Choice Beef cut-outs Friday was $3.04 lb. Pork cut-outs 98¢ lb. Consumers continue to spend significantly more money for Beef than Pork. Why? We suspect they prefer the taste. As an industry we must address this taste challenge. If Pork could get to half of Beef’s current cut-out or $1.52 lb. our world would be so different. Instead of sucking air for lack of profitability we would be receiving good returns. We must get over a good eating experience is a niche product but a total industry quest to increase demand.
In China a major news story this past week was a feed mill being fined for using GMO Corn and other companies being charged. Becoming a story in China mass media could be a signal of desire of China government to have to lower corn imports. If GMO Corn is being fined, how do you think GMO – Gene Edited Pork will fair?
Official U.S. sow slaughter in August was 293,800 up 20,000 from August last year. Year to date end of August U.S. sow slaughter is 94,000 higher than a year ago with most of the increase in last four months. Increased sow slaughter continued higher sow mortality and lower gilt retention is decreasing the breeding herd. Less sows – always means less pigs to market.
At Leman Conference last week, a presentation by a major producer showed that their sow mortality had gone in six years from 5.4% to 18.2% (5.4%, 7.2%, 9.2%, 9.6%, 12.9%, 14.2%, 18.2%). In our opinion an honest reflection of what we all see in many situations with increasing prevalence of weak legged females, aggressive temperaments, and death from ever increasing prolapses. When we review year over year sow slaughter the reality of so many more dead sows make comparisons a challenge. Dead sows not only don’t give pigs but lose salvage. SMS projects the loss values of a sow are about $1,000 (pig loss, salvage, replacement, etc.). On a 2,500-sow unit 10% mortality difference is 250 sows a year or $250,000. Real Money.
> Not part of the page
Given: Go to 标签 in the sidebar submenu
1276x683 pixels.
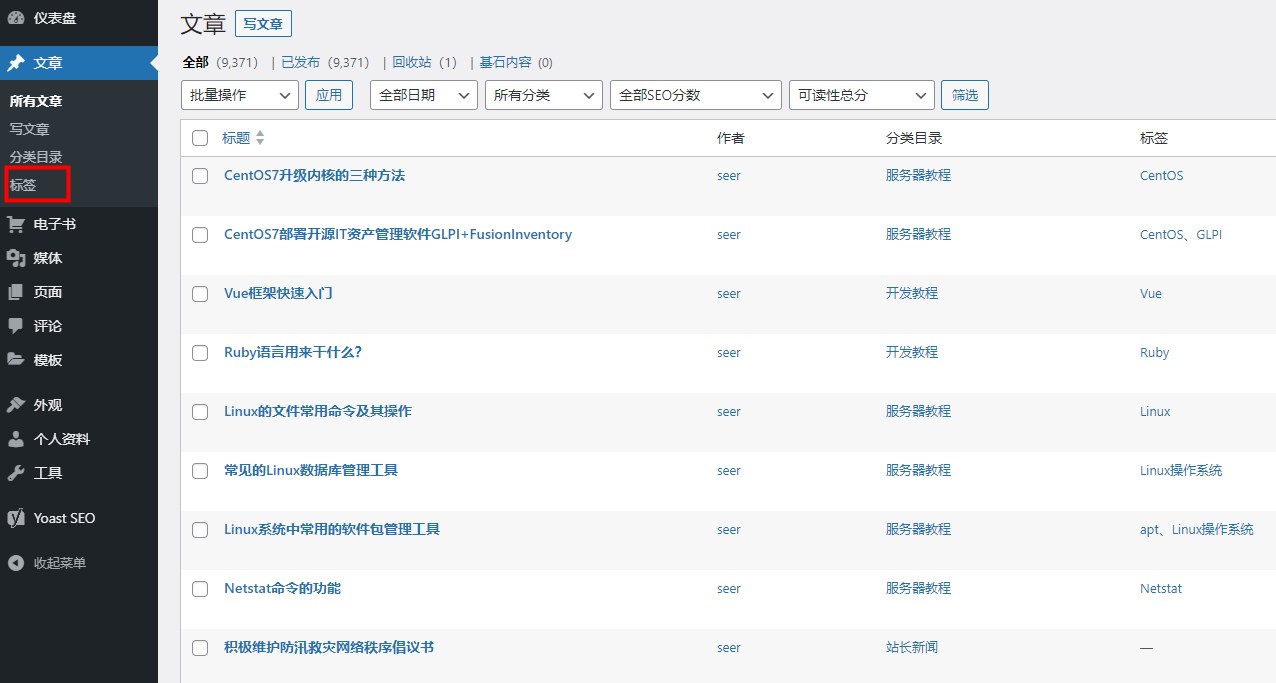Looking at the screenshot, I should point(23,185).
Hog breakevens are improving with cash corn around $4.50 bushel (in June it touched $6.70). Cash early weans averaged $19.46 still a disaster price for producers but up $3.00 on the week. We suspect the price will continue to strengthen seasonally and from lower supply due to sow liquidation. Wouldn’t be surprised to see $50 per pig plus in December.
Summary
We continue to see less Beef, less Pork, less Chicken. We expect next week the September 1 USDA Hogs and Pigs Report will show lower sow and pig inventory year over year. We believe current U.S. futures for 2024 are significantly undervalued compared to when the market will be when hogs go to market in those months.